"There's an old saying in Tennessee -- I know it's in Texas, probably in Tennessee -- that says, fool me once -- shame on -- shame on you. You fool me, you can't get fooled again."
George W. Bush, September 17, 2002
(Just thought this bit of wisdom from our leader was appropriate here.)
Listen to audio.
I have been thinking a bit about the Intelligent Design (ID) imbroglio after noting that Pope Benedict XVI quoted a fourth century saint, Basil the Great, to support his remarks. What the Pope said was that the universe was created by an "...intelligent project..." The Pope went on to quote St. Basil the Great (via Live Science): ",,,saying some people, 'fooled by the atheism that they carry inside of them, imagine a universe free of direction and order, as if at the mercy of chance.'
"'How many of these people are there today? These people, fooled by atheism, believe and try to demonstrate that it's scientific to think that everything is free of direction and order,'' he said.
"With the sacred Scripture, the Lord awakens the reason that sleeps and tells us: In the beginning, there was the creative word. In the beginning, the creative word -- this word that created everything and created this intelligent project that is the cosmos -- is also love.''
I suspect there are a whole lot of scientists who believe profoundly in Darwin's THEORY of evolution and who are NOT atheists, as the Pope apparently believes. However, I suspect those same scientists (whatever their religious beliefs may be) do not believe Intelligent Design belongs in public school classrooms--even in Topeka.
Intelligent Design is religion. If the Pope quotes a fourth century saint to support his argument then, yes, there's a wee bit of a suggestion that ID harks from that thing we call blind faith which is the fundamental component of religion, all religions. That's fine. Preach ID from the pulpit; holy roll it and speak it in tongues; let Pat Robertson, once again, make himself look foolish (maybe a bit of demetia setting in) when he pontificates on the subject. This is all okay. But, keep it out of the schools. It's religion.
An excellent article in Live Science reports that: In an August interview with National Public Radio, Republican Senator and ID supporter Rick Santorum stated exactly what he believed those implications were for evolution. Asked why he, a politician, felt compelled to weigh in on what was essentially a scientific debate, Santorum replied:
"It has huge consequences for society. It's where we come from. Does man have a purpose? Is there a purpose for our lives? Or are we just simply the result of chance? If we are the result of chance, if we're simply a mistake of nature, then that puts a different moral demand on us. In fact, it doesn't put a moral demand on us."
By adding morality to the equation, Santorum is giving the scientific theory of evolution a religious message, one that does not come on its own, said Kenneth Miller, a biologist at the University of Colorado.Like Santorum, Miller is a devout Roman Catholic, but he believes evolution can only explain how life arose and how it diversified.
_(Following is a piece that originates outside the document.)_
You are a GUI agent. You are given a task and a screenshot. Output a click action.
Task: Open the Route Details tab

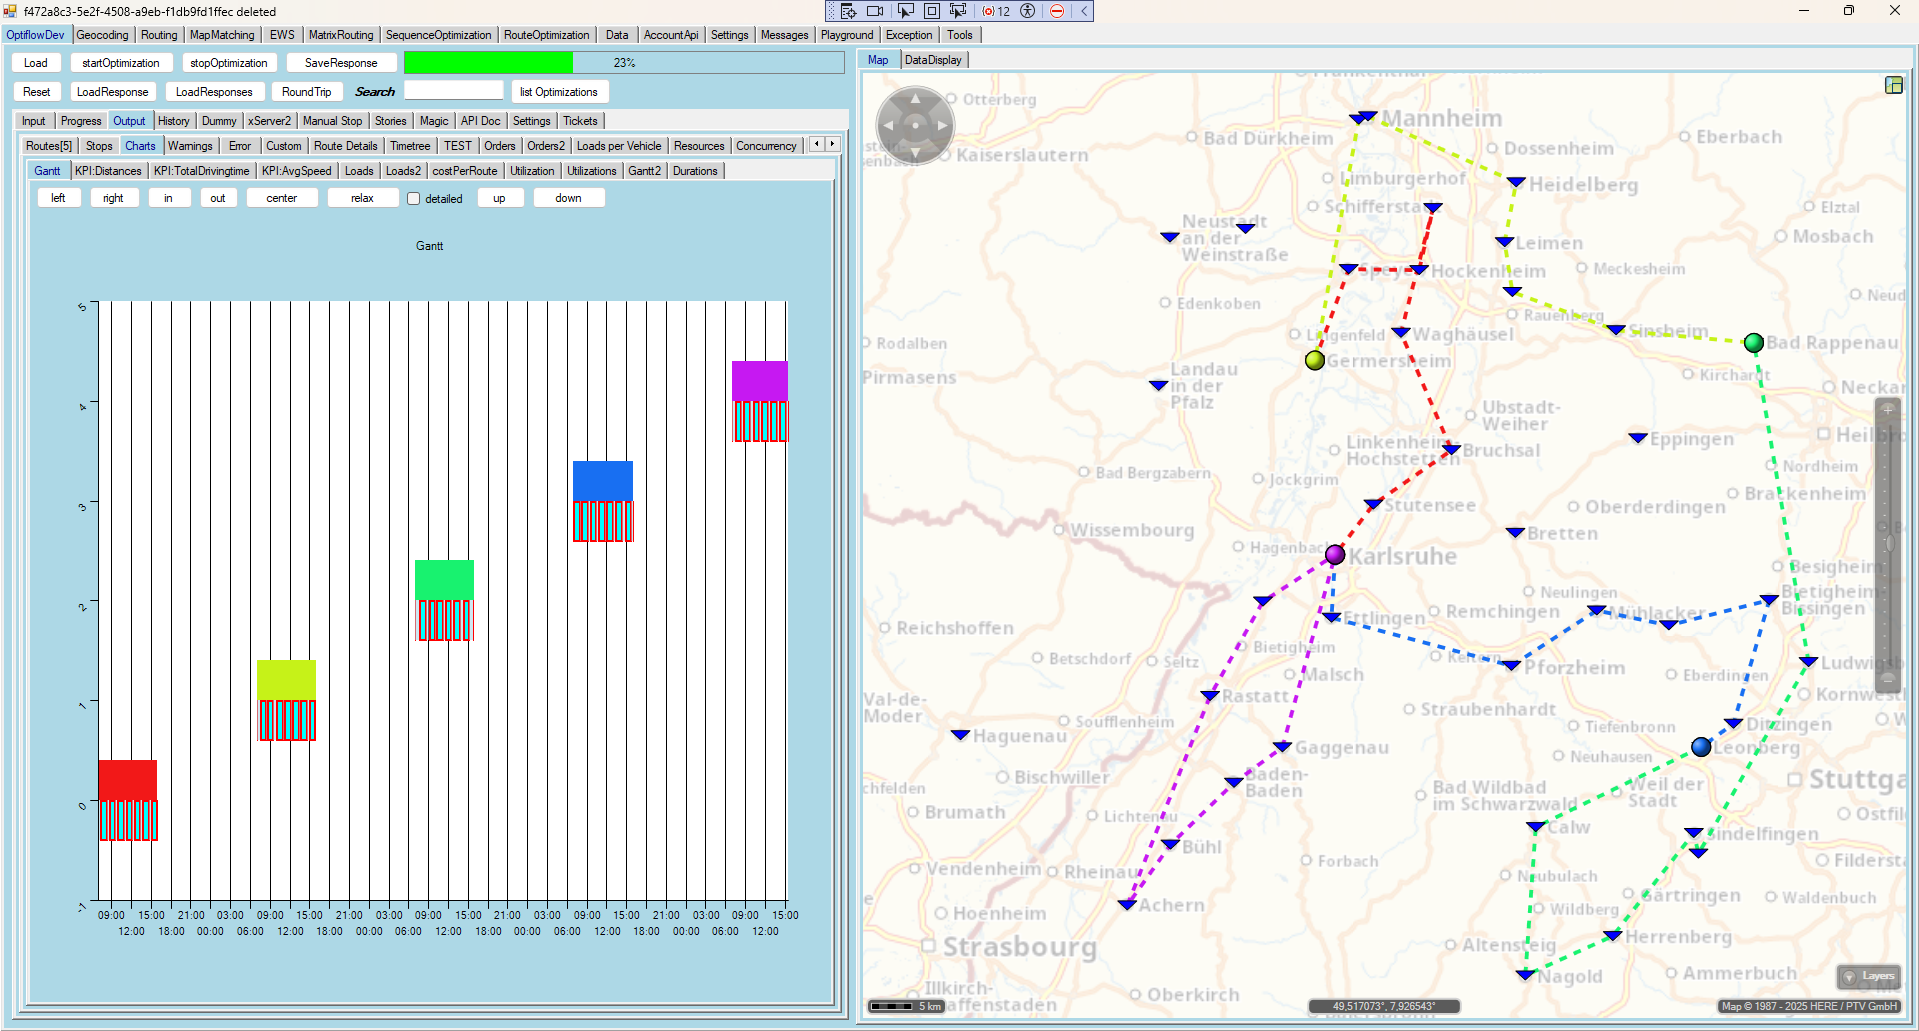pos(345,146)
Why there is life at all is another question entirely, one that Miller believes is outside the realm of science.
Lawrence Krauss, a physicist at Case Western Reserve University in Ohio, expressed a similar sentiment. "The questions of purpose are not part of science," Krauss said. "How you interpret the results of science is up to you, and it's based on your theological and philosophical inclinations."
Another article in Live Science provides an excellent explication of why Intelligent Design (ID) is NOT science. The article takes pains to provide both sides of this issue and focus on two principles which are key to the argument: irreducible complexity and specified complexity. If you have the time and want to understand the meat of this issue, you really ought take a look.
Finally, Live Science provides the following conclusion: After examining ID's two main arguments, the answers to the original questions--what does ID offer? And what can ID explain that evolution can't?--is not much and nothing, leading scientists say.
"The most basic problem [with ID] is that it's utterly boring," said William Provine, a science historian at Cornell University in New York. "Everything that's complicated or interesting about biology has a very simple explanation: ID did it."
Evolution was and still is the only scientific theory for life that can explain how we get complexity from simplicity and diversity from uniformity.
ID offers nothing comparable. It begins with complexity--a Supreme Being--and also ends there. The explanations offered by ID are not really explanations at all, scientists say. They're more like last resorts. And, scientists argue, there is a danger in pretending that ID belongs next to evolution in textbooks.
"It doesn't add anything to science to introduce the idea that God did it," Provine told LiveScience. Intelligent design "would become the death of science if it became a part of science."